*DATA EXTRACT:*
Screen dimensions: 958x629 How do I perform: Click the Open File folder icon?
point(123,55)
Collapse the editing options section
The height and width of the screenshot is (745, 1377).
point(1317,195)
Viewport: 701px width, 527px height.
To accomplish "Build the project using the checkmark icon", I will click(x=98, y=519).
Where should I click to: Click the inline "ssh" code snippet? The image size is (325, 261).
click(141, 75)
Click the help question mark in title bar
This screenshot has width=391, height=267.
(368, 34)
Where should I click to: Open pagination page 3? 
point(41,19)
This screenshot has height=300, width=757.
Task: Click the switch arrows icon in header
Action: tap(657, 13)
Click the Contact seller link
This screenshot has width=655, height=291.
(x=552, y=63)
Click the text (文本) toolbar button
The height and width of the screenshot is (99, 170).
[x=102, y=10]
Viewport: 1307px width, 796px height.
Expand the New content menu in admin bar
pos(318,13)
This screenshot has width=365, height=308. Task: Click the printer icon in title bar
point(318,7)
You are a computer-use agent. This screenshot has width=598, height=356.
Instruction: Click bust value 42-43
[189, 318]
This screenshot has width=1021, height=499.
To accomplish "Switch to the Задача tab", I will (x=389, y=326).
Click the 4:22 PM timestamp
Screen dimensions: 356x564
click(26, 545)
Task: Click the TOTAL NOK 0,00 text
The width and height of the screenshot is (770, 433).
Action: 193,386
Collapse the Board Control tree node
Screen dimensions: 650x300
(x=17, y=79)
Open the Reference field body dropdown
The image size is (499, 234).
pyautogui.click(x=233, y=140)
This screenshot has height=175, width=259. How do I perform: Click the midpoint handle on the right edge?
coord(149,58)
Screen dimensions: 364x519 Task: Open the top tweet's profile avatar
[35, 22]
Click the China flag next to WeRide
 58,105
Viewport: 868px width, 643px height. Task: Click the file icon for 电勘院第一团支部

*AIM:*
Reproduce the listing above word for word, from its first line through the line containing "will click(x=98, y=519).", both included.

*EXERCISE SOLUTION:*
Screen dimensions: 958x629 How do I perform: Click the Open File folder icon?
point(123,55)
Collapse the editing options section
The height and width of the screenshot is (745, 1377).
point(1317,195)
Viewport: 701px width, 527px height.
To accomplish "Build the project using the checkmark icon", I will click(x=98, y=519).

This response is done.